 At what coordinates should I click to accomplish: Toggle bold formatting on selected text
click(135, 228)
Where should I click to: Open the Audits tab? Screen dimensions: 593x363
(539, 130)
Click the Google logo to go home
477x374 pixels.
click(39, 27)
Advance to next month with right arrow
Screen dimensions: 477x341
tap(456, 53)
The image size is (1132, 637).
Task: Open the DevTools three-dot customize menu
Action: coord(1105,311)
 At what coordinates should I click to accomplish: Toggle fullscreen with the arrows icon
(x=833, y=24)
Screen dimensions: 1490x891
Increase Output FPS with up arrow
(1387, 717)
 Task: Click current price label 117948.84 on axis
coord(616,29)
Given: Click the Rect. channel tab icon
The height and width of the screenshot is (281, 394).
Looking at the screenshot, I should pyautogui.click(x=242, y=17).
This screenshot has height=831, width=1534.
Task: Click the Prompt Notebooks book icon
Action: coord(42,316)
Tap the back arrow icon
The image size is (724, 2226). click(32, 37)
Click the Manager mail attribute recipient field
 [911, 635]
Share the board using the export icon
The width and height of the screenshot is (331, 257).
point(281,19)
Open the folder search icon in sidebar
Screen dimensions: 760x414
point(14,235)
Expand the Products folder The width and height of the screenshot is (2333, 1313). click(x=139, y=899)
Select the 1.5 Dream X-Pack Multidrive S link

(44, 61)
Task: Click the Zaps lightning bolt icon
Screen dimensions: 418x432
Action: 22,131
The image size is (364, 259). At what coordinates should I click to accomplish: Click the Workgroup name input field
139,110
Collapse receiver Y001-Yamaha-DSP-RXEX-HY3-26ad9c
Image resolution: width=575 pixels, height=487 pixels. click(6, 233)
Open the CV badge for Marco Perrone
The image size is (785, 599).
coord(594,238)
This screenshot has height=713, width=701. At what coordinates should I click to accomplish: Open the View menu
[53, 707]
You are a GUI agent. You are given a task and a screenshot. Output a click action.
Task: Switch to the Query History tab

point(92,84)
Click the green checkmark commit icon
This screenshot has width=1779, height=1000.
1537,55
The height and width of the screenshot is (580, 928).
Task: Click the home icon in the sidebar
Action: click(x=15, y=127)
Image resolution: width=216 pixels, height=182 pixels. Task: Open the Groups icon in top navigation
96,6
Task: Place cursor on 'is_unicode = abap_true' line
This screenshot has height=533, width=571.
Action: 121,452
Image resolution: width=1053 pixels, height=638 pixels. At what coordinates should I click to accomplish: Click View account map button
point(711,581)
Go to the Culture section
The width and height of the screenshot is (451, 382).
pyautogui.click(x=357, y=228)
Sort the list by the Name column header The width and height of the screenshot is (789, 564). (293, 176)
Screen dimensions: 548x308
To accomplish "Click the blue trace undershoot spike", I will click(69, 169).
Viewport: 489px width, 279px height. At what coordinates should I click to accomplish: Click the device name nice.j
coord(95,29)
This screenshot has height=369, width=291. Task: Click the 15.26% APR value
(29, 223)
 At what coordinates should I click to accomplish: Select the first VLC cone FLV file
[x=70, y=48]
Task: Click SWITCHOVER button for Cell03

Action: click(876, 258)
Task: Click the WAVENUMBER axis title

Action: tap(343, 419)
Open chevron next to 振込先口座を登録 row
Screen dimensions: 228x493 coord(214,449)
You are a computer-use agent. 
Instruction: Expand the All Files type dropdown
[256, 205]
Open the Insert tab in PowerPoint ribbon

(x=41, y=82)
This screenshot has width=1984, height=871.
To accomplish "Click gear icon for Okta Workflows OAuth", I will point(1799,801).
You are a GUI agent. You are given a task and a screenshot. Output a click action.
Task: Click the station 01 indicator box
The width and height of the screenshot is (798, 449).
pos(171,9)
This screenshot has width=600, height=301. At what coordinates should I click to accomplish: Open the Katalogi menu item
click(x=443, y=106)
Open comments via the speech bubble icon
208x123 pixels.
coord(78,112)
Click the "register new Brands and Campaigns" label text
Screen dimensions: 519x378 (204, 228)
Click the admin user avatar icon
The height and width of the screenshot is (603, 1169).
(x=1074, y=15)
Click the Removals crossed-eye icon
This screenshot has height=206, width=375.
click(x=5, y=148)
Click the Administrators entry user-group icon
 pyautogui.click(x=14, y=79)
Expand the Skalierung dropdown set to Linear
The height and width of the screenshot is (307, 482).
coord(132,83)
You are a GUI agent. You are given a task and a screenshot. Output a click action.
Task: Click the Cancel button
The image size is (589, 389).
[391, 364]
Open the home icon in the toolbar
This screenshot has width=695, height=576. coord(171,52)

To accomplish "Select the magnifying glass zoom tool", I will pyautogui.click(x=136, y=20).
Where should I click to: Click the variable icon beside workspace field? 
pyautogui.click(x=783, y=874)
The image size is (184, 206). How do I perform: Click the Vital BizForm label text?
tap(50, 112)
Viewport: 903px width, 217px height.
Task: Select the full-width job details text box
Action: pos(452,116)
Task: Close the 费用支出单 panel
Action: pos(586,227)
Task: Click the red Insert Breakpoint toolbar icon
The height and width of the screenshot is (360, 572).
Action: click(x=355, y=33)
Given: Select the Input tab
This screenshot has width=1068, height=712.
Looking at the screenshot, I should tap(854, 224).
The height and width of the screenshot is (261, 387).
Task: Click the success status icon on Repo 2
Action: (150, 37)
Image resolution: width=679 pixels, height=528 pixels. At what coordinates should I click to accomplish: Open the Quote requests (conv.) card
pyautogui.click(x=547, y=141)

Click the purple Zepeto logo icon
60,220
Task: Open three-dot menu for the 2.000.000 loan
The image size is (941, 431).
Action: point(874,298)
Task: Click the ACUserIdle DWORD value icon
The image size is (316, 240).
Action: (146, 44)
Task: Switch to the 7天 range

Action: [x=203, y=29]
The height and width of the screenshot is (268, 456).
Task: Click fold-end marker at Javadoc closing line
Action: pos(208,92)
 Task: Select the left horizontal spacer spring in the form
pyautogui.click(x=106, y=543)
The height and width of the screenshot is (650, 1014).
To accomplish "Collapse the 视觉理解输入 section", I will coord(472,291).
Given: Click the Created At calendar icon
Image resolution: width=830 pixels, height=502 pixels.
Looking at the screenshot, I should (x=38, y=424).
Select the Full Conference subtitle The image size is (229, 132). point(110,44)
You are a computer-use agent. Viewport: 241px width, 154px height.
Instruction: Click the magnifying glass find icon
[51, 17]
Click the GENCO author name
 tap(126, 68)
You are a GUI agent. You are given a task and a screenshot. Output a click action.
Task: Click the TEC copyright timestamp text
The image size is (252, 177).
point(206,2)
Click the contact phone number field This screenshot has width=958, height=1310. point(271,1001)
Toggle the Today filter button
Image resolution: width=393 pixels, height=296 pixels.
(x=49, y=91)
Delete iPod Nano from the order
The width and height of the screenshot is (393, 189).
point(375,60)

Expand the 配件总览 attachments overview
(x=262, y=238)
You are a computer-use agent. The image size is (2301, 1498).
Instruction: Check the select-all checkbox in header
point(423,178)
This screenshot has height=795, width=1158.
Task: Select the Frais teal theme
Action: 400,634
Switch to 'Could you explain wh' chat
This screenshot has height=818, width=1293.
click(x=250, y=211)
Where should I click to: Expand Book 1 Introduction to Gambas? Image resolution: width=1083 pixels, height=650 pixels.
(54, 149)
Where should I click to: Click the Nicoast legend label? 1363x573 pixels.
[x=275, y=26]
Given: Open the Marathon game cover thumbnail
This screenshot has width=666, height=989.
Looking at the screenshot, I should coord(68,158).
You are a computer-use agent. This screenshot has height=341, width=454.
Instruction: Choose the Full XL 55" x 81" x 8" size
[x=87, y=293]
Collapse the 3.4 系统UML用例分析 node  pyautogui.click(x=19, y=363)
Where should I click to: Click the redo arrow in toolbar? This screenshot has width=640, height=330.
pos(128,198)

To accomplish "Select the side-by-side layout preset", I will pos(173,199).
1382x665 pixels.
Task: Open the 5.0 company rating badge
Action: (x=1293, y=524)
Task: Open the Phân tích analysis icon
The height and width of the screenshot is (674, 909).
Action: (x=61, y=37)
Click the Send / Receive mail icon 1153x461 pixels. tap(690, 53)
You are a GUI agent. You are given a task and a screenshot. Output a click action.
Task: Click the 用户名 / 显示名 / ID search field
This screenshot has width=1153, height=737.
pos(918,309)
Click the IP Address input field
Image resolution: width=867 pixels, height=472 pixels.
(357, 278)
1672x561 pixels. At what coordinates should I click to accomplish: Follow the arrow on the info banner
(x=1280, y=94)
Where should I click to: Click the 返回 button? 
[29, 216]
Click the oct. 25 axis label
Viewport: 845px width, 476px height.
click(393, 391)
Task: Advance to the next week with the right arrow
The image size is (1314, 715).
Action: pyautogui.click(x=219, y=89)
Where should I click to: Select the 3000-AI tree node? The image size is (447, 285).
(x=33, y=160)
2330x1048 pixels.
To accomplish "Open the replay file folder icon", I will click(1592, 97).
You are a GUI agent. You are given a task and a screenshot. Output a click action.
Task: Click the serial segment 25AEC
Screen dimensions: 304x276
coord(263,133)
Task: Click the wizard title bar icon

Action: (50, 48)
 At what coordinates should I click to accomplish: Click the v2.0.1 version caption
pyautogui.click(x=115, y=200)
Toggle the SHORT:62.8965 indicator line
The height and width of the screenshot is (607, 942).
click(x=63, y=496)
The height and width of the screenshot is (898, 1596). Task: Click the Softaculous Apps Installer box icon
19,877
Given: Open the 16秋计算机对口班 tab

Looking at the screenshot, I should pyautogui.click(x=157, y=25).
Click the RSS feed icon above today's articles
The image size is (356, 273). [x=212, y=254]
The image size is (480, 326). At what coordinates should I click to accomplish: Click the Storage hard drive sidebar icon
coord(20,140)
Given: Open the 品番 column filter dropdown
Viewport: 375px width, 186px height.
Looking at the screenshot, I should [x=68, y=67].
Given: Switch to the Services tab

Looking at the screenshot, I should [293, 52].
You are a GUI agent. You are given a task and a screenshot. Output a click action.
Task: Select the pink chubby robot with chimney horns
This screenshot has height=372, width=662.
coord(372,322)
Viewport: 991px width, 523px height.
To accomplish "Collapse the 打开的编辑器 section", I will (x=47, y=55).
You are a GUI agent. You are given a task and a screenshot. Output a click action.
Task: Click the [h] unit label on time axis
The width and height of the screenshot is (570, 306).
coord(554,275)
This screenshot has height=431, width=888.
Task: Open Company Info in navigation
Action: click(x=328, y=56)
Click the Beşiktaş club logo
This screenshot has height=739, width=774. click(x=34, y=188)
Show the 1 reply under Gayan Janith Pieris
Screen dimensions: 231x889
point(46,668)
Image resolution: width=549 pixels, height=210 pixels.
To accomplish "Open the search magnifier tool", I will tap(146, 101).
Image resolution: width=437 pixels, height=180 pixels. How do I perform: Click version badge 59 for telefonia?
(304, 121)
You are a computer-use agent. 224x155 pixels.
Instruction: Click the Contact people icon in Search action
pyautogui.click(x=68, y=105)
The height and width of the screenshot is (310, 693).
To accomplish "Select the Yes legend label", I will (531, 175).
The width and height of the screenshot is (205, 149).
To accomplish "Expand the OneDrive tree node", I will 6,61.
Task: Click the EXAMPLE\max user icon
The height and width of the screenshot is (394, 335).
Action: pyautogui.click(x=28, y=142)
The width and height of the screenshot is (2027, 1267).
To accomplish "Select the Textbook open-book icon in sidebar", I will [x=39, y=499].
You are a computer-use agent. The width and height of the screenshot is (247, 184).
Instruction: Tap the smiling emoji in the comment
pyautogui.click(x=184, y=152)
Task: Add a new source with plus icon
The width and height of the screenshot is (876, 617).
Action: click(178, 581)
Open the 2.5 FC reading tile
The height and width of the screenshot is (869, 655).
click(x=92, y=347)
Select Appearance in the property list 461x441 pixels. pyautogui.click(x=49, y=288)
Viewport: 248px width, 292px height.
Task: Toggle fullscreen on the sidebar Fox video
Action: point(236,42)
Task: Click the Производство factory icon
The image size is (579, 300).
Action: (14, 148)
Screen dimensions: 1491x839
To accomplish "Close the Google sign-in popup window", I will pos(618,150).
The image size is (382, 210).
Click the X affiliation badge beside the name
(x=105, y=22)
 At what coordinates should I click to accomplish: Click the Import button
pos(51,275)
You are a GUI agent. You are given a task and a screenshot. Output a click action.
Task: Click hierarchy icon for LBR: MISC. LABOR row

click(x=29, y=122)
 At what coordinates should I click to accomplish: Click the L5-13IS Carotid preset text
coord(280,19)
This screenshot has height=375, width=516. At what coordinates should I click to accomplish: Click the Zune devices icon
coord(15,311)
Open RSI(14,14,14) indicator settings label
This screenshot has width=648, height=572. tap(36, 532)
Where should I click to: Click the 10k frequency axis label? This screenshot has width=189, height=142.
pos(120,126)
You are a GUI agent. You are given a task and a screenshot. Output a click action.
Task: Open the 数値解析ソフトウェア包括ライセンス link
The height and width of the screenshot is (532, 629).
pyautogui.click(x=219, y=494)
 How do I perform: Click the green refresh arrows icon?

Goal of the exercise: Retype the material from the line with "Open the home icon in the toolbar" up to and including the line with "Select the Full Conference", keeping every line identical to the original.

Response:
Open the home icon in the toolbar
This screenshot has width=695, height=576. coord(171,52)

To accomplish "Select the magnifying glass zoom tool", I will pyautogui.click(x=136, y=20).
Where should I click to: Click the variable icon beside workspace field? 
pyautogui.click(x=783, y=874)
The image size is (184, 206). How do I perform: Click the Vital BizForm label text?
tap(50, 112)
Viewport: 903px width, 217px height.
Task: Select the full-width job details text box
Action: pos(452,116)
Task: Close the 费用支出单 panel
Action: pos(586,227)
Task: Click the red Insert Breakpoint toolbar icon
The height and width of the screenshot is (360, 572).
Action: click(x=355, y=33)
Given: Select the Input tab
This screenshot has width=1068, height=712.
Looking at the screenshot, I should tap(854, 224).
The height and width of the screenshot is (261, 387).
Task: Click the success status icon on Repo 2
Action: (150, 37)
Image resolution: width=679 pixels, height=528 pixels. At what coordinates should I click to accomplish: Open the Quote requests (conv.) card
pyautogui.click(x=547, y=141)

Click the purple Zepeto logo icon
60,220
Task: Open three-dot menu for the 2.000.000 loan
The image size is (941, 431).
Action: point(874,298)
Task: Click the ACUserIdle DWORD value icon
The image size is (316, 240).
Action: (146, 44)
Task: Switch to the 7天 range

Action: [x=203, y=29]
The height and width of the screenshot is (268, 456).
Task: Click fold-end marker at Javadoc closing line
Action: pos(208,92)
 Task: Select the left horizontal spacer spring in the form
pyautogui.click(x=106, y=543)
The height and width of the screenshot is (650, 1014).
To accomplish "Collapse the 视觉理解输入 section", I will coord(472,291).
Given: Click the Created At calendar icon
Image resolution: width=830 pixels, height=502 pixels.
Looking at the screenshot, I should (x=38, y=424).
Select the Full Conference subtitle The image size is (229, 132). point(110,44)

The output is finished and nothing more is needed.